──────── DATA FOR THIS EXERCISE ────────

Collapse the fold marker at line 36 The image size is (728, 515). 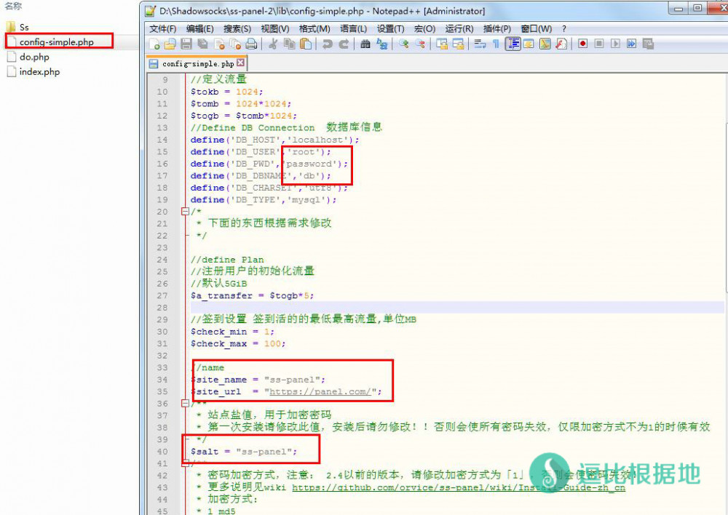185,403
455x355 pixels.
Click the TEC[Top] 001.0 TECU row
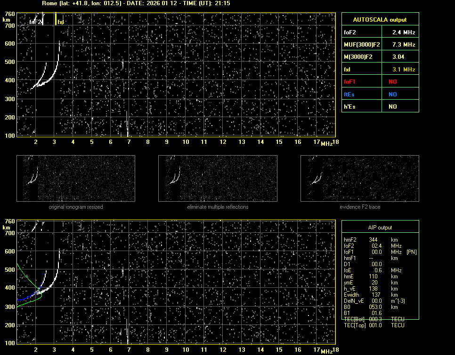coord(374,325)
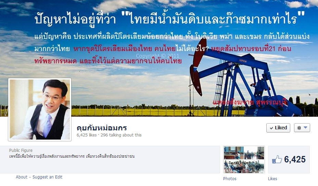Open the About link
Image resolution: width=318 pixels, height=186 pixels.
[x=22, y=177]
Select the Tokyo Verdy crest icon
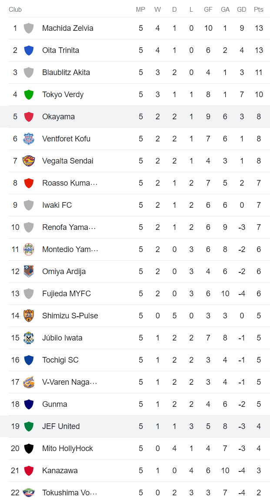270x504 pixels. pos(29,94)
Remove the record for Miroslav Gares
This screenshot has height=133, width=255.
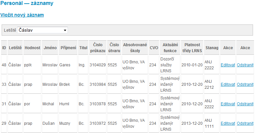245,65
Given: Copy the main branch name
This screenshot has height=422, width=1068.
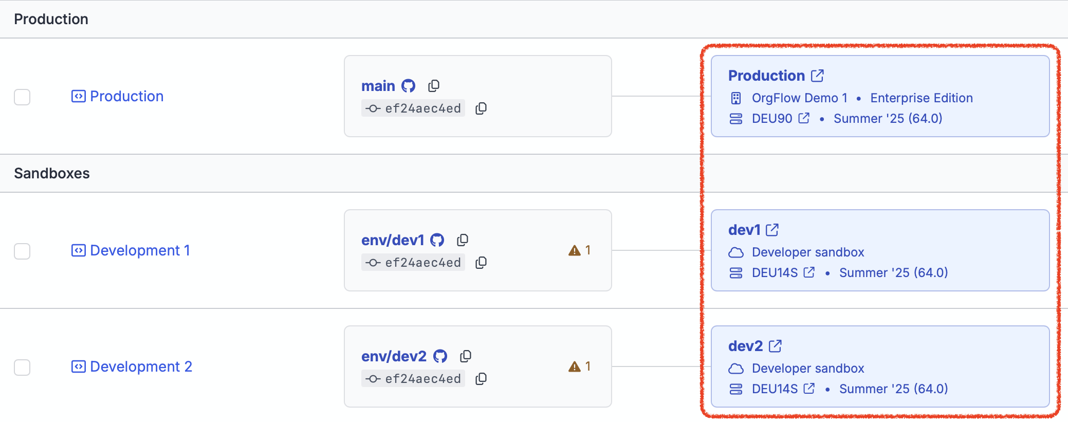Looking at the screenshot, I should (x=434, y=86).
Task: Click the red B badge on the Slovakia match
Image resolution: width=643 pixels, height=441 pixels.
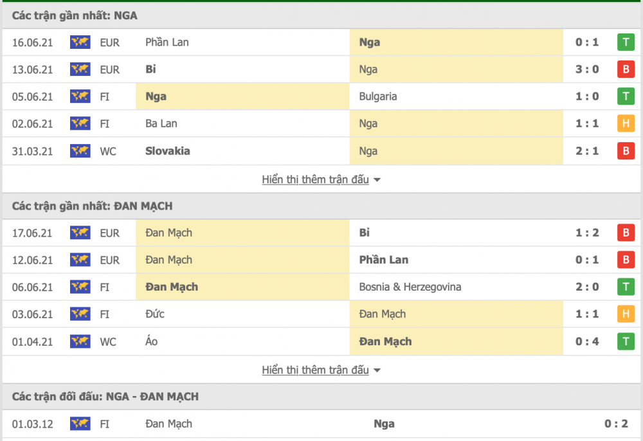Action: [x=626, y=151]
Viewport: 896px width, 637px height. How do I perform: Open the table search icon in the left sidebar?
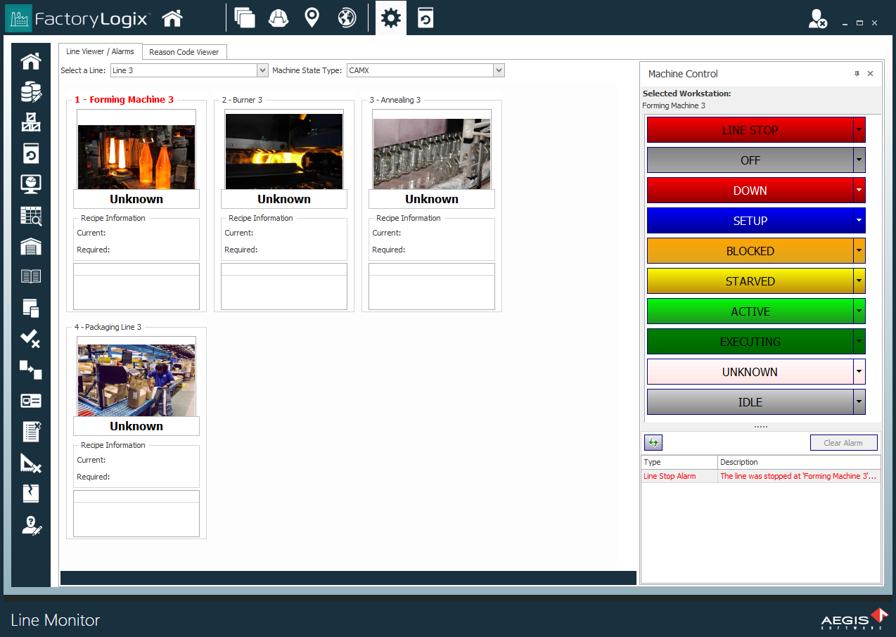30,216
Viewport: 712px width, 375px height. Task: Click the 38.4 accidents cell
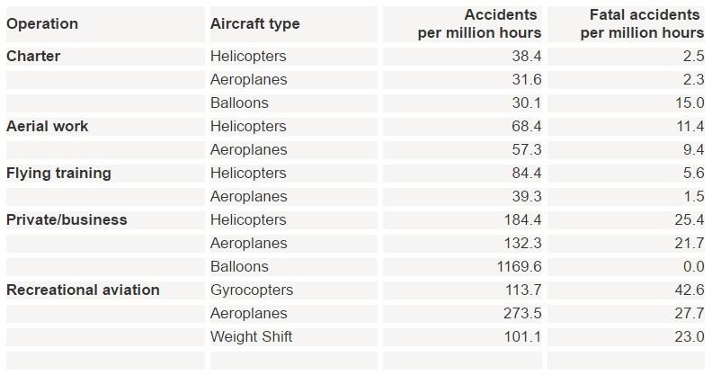click(x=526, y=56)
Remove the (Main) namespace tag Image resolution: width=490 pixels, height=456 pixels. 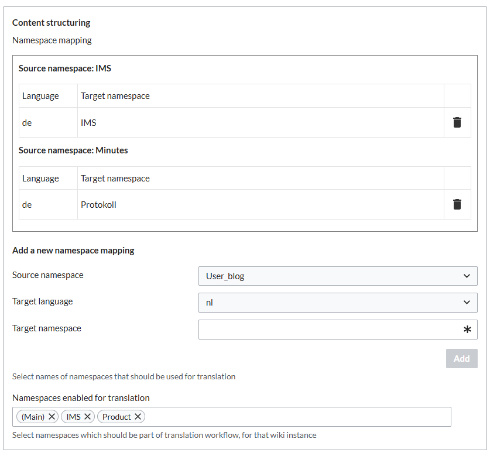tap(52, 417)
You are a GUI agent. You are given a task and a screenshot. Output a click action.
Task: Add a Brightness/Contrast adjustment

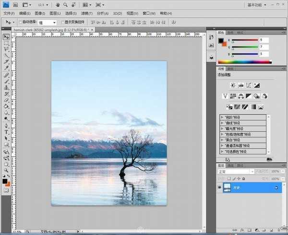tap(233, 85)
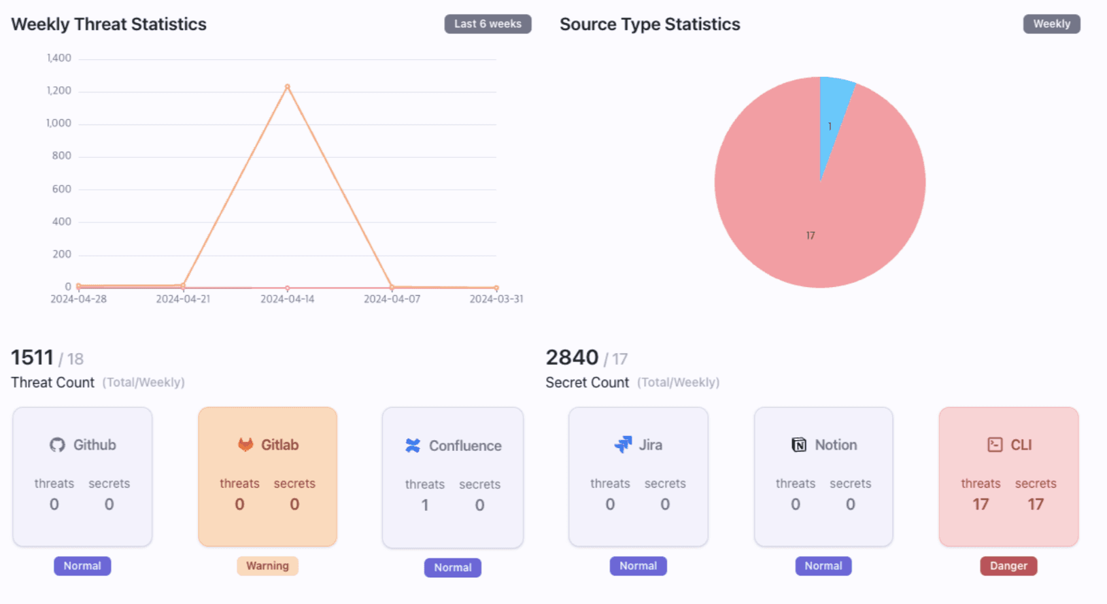Screen dimensions: 1107x604
Task: Expand the Normal badge under Confluence
Action: (452, 567)
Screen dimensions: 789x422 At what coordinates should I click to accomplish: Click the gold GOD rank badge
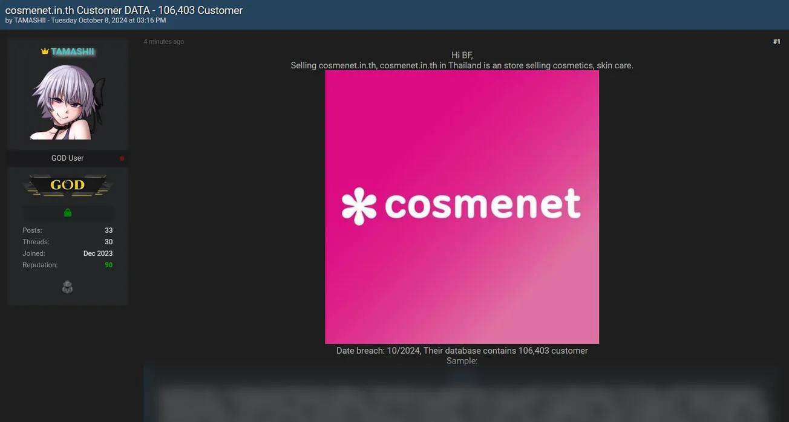[x=67, y=185]
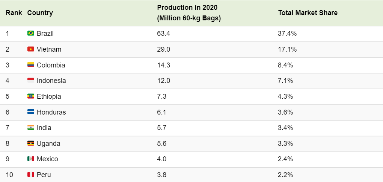383x182 pixels.
Task: Click the rank number 10 cell
Action: pyautogui.click(x=9, y=175)
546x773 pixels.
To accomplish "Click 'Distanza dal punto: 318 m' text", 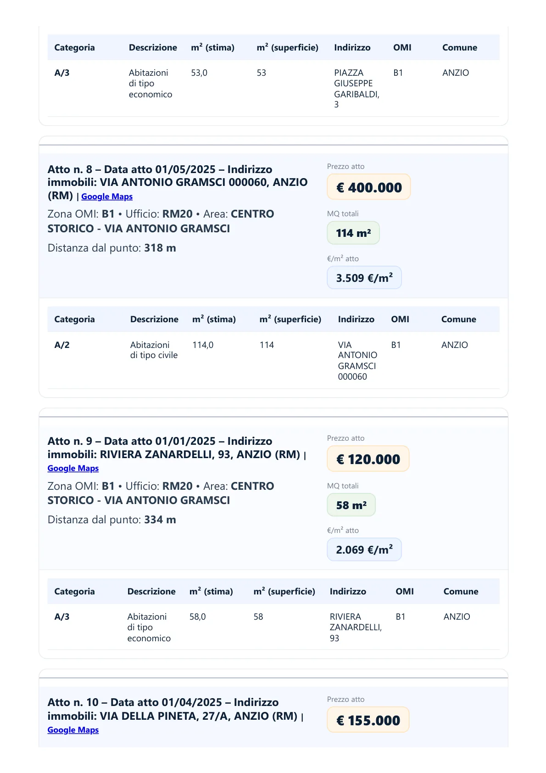I will [x=112, y=248].
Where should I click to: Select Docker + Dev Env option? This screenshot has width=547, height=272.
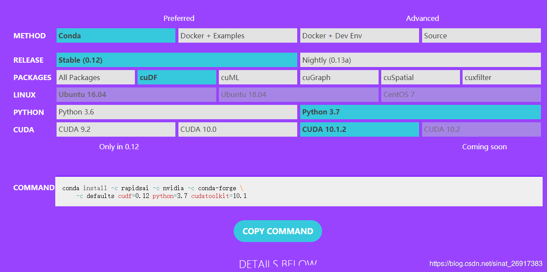[x=359, y=35]
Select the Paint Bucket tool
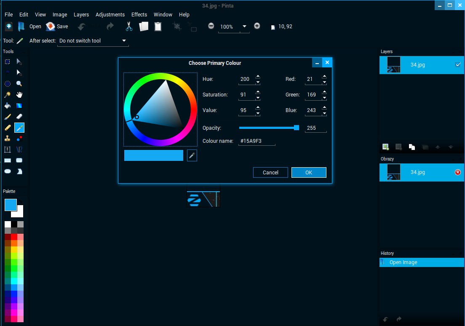Screen dimensions: 465x326 coord(8,105)
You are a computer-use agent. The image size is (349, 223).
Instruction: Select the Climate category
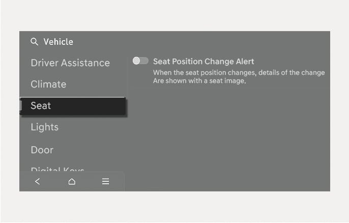click(x=48, y=85)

────────

YOUR GOAL
Your answer must be a single number: how many lines of the records contain the word "agent".

PROBLEM SOLUTION
2